--- START Dataset records ---

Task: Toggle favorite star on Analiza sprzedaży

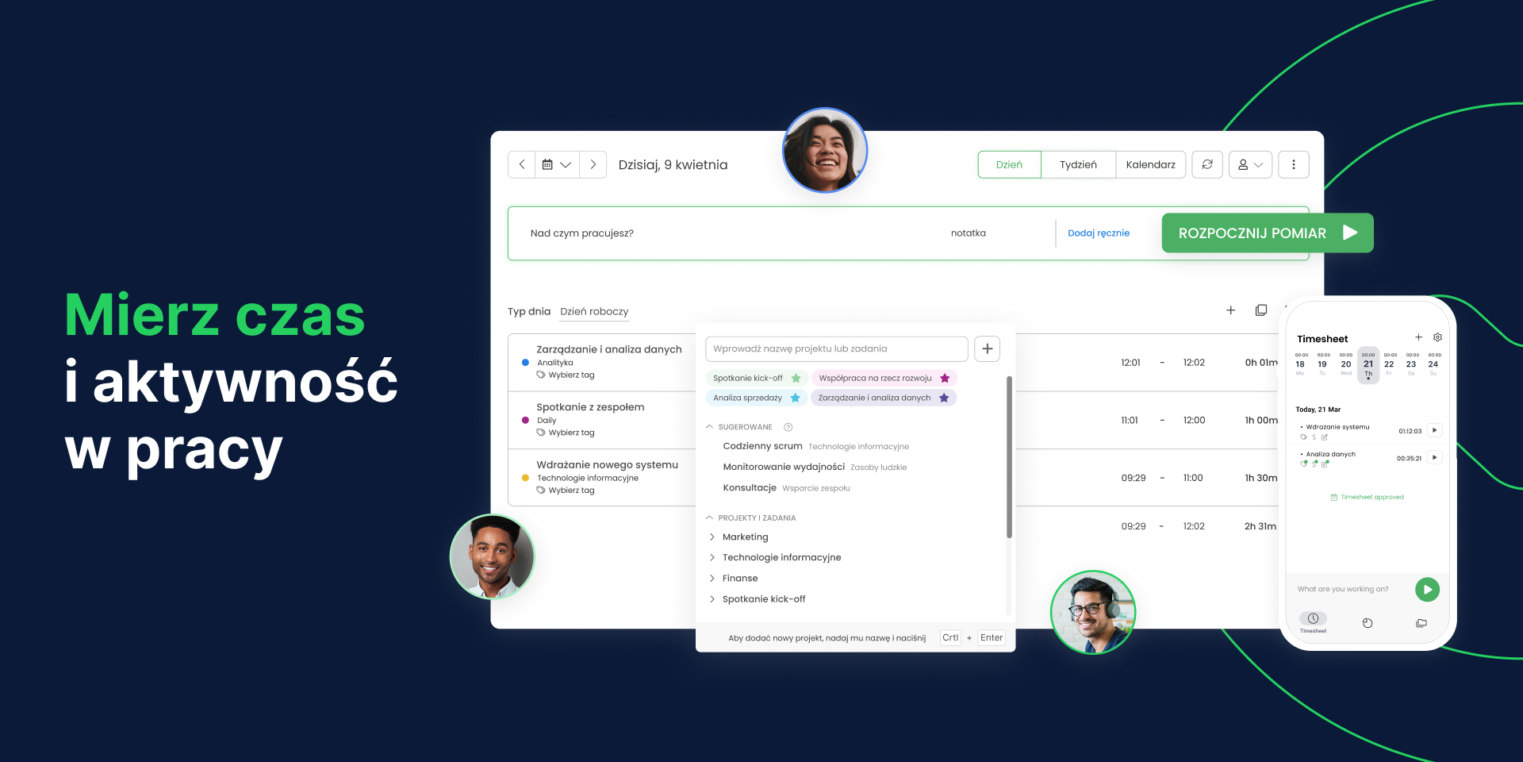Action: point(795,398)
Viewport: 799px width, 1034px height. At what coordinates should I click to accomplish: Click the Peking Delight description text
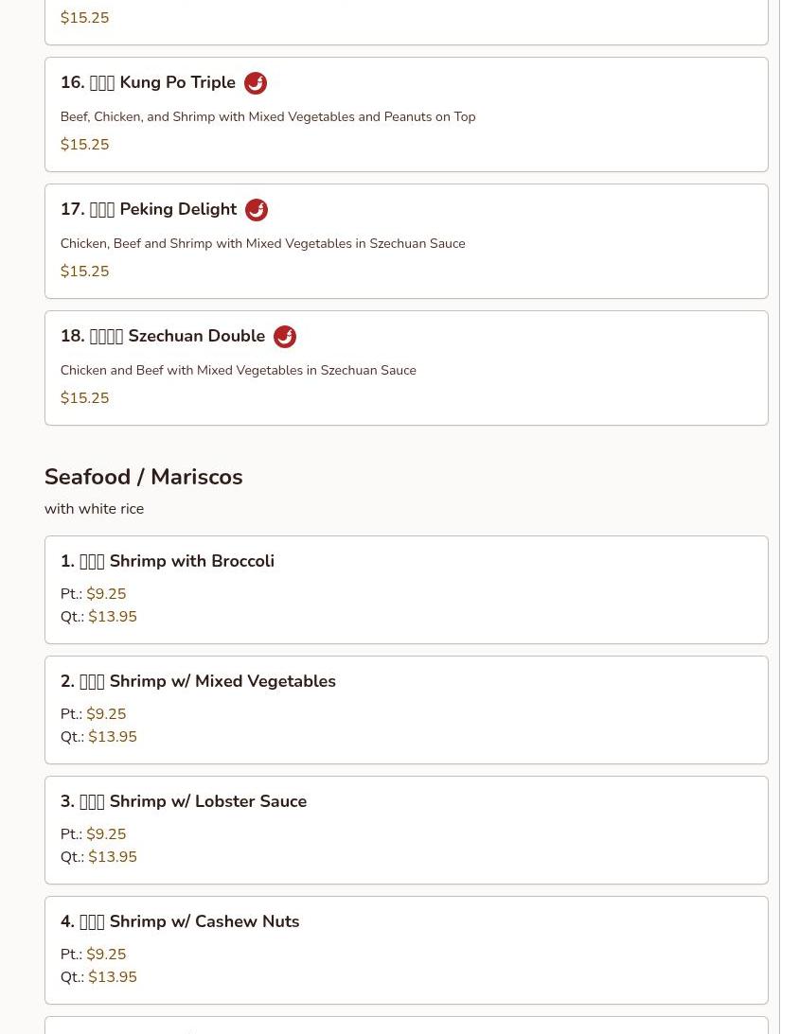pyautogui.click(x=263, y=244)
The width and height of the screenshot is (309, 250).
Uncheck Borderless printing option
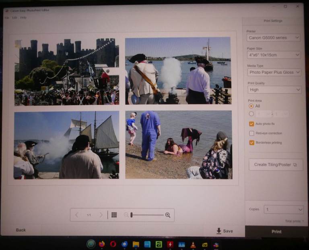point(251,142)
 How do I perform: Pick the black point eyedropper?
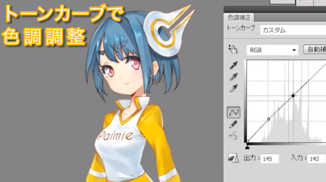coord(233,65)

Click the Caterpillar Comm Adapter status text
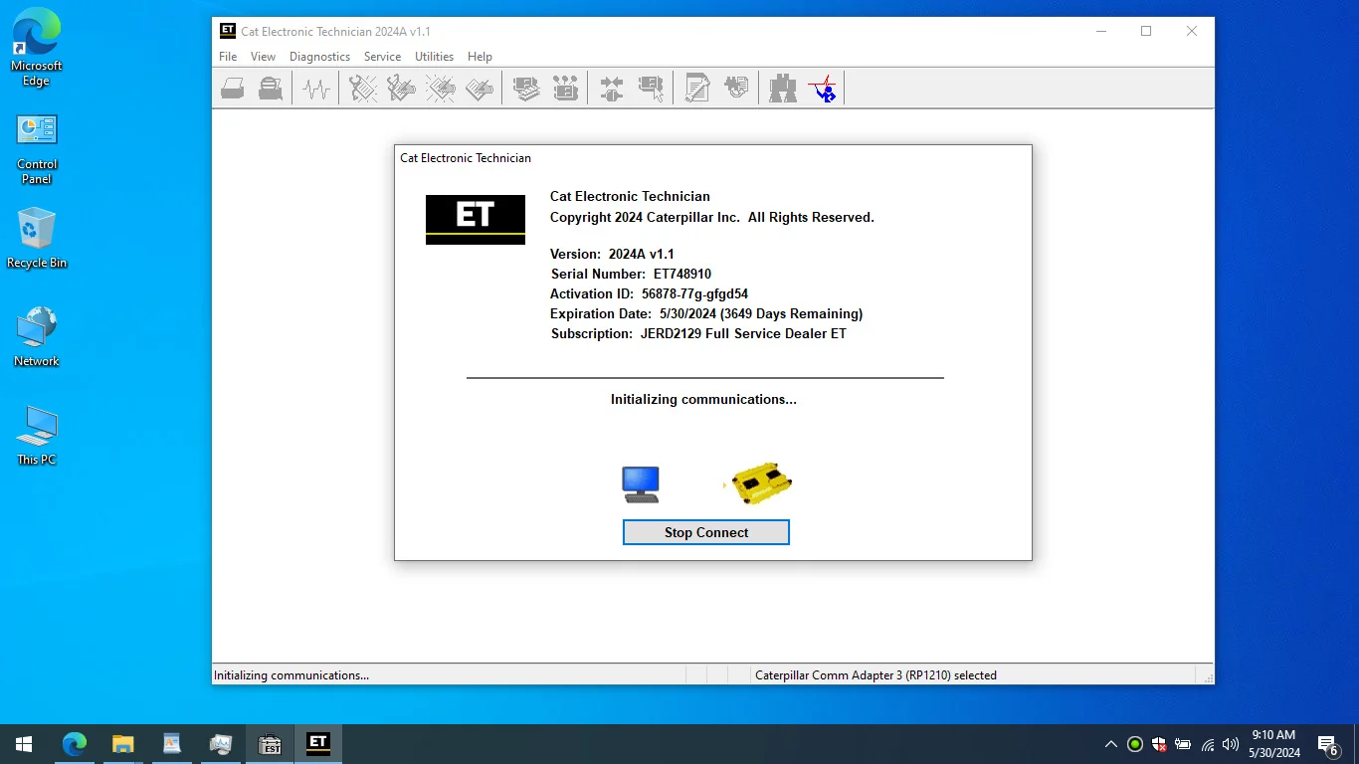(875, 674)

--- END Dataset records ---

What is needed - Retype every line of the listing above, leaving out the pictures.

Response to this task -
Task: Toggle favorite star on Analiza sprzedaży

Action: point(795,398)
Viewport: 799px width, 1034px height. At what coordinates should I click to accomplish: Click the Peking Delight description text
pyautogui.click(x=263, y=244)
The width and height of the screenshot is (309, 250).
Uncheck Borderless printing option
point(251,142)
 How do I perform: Pick the black point eyedropper?
coord(233,65)

Click the Caterpillar Comm Adapter status text
(875, 674)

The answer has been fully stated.